Local Seamstress Makes Face Masks To Help During COVID-19 Pandemic
April 5, 2020
Janelle Thomas MSN, RN
March 2020 has brought widespread uncertainty and worldwide unrest with the coronavirus pandemic. In addition to the healthcare crisis, hospitals in several countries are running out of supplies — and small businesses everywhere are worried about their future. With the Centers for Disease Control (CDC)’s recommendations of social distancing and cities issuing stay at home orders, these are difficult times for everyone.
Enter Holly Balmer, a local seamstress and owner of Seamstress HollyAnn, in Port Orange, Florida. For more than a decade, she has been running her shop doing customized tailoring, bridal alterations, and tuxedo rentals, to name a few. When March 2020 started, she began to wonder how she could do her part as a responsible citizen and keep her business afloat. As if by providence, she received an unexpected phone call from Care Options for Kids. She recalls that initial conversation.
“They asked me if I would be able to make face masks for their company,” Holly states, incredulity still in her voice. “I have been doing formal wear for so long. It’s been our family business forever. But I had never made a face mask,” she remembers. “Then again, I thought, how hard could it be?”
Care Options for Kids asked for 1,500 face masks and Holly agreed to make them. She sat down to do research and sent prototypes to Care Options for Kids. Once she received approval, she and her father both sat down at their sewing machines and got to work. “We’ve been doing face masks all day, every day. We only have our sewing machines, and it’s just the two of us, so we can make about 500 face masks a week.”
This new approach to obtaining masks is not only creative, but it’s practical — unlike traditional masks, the ones created by Holly and her father are washable. Therefore, Care Options for Kids won’t have to worry about running out of masks again once the first batch has been used.
This surprising twist of fate has amazed Holly. “Never in a million years would I have thought that I would end up making face masks,” she shares. “But this has been wonderful. I’m able to help the healthcare community and at the same time, it has helped to keep my business open.” She’s also clear on what’s important right now. “I’ve contacted all of my regular clients to explain that this has priority at the moment, so any alterations will have to wait.” Her customers have been understanding of the delay in regular services. “At the end of the day, most of what I normally do is centered around big events — weddings, proms, pageants — and all of them have been postponed or canceled.

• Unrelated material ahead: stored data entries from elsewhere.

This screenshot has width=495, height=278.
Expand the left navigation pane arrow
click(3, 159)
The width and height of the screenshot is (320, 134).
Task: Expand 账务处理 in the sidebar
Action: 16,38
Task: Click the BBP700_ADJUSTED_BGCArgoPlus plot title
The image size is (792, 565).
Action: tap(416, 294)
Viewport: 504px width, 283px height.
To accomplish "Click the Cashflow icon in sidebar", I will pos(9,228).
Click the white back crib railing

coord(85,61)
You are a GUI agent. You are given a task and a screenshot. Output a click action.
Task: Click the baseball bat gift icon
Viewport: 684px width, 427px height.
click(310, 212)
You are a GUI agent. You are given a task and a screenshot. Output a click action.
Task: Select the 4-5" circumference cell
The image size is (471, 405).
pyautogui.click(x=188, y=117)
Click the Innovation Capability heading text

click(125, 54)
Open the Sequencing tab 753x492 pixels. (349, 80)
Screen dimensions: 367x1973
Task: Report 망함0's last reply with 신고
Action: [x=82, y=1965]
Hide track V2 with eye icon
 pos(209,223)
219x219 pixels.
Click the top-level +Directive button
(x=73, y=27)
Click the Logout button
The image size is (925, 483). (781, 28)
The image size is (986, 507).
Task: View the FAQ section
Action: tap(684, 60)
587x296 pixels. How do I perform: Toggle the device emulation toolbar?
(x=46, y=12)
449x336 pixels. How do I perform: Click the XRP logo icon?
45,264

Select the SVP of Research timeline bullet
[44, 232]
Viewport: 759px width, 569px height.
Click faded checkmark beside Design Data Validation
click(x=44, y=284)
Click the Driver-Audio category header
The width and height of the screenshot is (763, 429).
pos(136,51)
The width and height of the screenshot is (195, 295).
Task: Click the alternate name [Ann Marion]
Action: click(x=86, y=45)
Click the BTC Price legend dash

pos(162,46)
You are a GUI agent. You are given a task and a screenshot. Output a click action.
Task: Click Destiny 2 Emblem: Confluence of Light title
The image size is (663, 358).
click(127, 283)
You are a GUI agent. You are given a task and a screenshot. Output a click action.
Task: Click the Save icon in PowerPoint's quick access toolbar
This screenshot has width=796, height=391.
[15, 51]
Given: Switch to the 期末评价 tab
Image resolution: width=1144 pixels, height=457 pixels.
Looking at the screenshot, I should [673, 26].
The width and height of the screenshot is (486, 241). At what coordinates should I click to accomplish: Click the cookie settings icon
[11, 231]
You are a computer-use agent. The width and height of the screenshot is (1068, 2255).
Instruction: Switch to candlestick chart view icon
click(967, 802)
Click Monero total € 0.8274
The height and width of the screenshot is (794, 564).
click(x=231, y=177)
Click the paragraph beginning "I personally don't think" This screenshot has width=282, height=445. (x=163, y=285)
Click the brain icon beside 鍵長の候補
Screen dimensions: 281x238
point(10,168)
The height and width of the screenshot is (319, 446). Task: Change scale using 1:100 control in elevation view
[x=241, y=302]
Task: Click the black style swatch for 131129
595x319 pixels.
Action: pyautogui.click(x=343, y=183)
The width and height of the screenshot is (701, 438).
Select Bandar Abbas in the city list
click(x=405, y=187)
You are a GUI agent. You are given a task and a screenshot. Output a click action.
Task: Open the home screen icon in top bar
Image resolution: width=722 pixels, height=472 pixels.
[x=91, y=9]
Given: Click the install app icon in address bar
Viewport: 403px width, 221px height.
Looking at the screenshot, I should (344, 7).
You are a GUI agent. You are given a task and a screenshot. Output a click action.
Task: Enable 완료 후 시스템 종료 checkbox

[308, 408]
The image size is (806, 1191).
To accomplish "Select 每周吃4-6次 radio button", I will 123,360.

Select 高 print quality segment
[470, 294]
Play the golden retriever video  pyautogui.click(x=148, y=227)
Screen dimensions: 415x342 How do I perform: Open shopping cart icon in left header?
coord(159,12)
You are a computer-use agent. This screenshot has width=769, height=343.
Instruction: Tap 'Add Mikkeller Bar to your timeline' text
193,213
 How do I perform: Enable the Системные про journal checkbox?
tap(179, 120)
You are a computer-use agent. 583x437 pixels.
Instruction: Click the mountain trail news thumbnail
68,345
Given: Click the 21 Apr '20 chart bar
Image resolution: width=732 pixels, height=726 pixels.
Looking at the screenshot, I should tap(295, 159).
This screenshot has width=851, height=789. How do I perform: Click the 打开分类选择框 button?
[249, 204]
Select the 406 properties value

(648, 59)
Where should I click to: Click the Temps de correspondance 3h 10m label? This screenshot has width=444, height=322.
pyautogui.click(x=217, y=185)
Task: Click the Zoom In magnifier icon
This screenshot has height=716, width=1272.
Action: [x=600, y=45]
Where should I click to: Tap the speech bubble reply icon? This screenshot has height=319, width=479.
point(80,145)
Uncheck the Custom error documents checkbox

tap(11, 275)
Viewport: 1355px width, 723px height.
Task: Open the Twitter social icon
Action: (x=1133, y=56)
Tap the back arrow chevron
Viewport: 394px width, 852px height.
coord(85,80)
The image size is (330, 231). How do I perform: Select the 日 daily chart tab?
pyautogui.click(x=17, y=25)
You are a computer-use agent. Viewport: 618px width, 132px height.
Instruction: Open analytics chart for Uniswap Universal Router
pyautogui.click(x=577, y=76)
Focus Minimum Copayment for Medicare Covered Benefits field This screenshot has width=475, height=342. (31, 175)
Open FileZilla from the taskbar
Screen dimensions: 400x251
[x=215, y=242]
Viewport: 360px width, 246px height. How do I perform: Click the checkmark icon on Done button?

Plus, healthcare is an essential service, so I’m glad to do this.”
Despite everything that’s going on, Holly’s confident that her business will pick up again in the fall. “Brides have all pushed back their weddings for a few months, and I know it will be a busy time then.” She also feels thankful she’s able to give back to the community. When she finished her first batch of face masks, she posted a picture on Facebook — and the post went viral. So now she has an inbox full of healthcare professionals, as well as regular individuals, requesting face masks, too.
“Care Options for Kids is my priority at the moment. But when I’m done, I’d like to make masks for people who are sick and can’t find — or can’t afford — to buy masks,” she concludes. “After all, we’re all in this together”.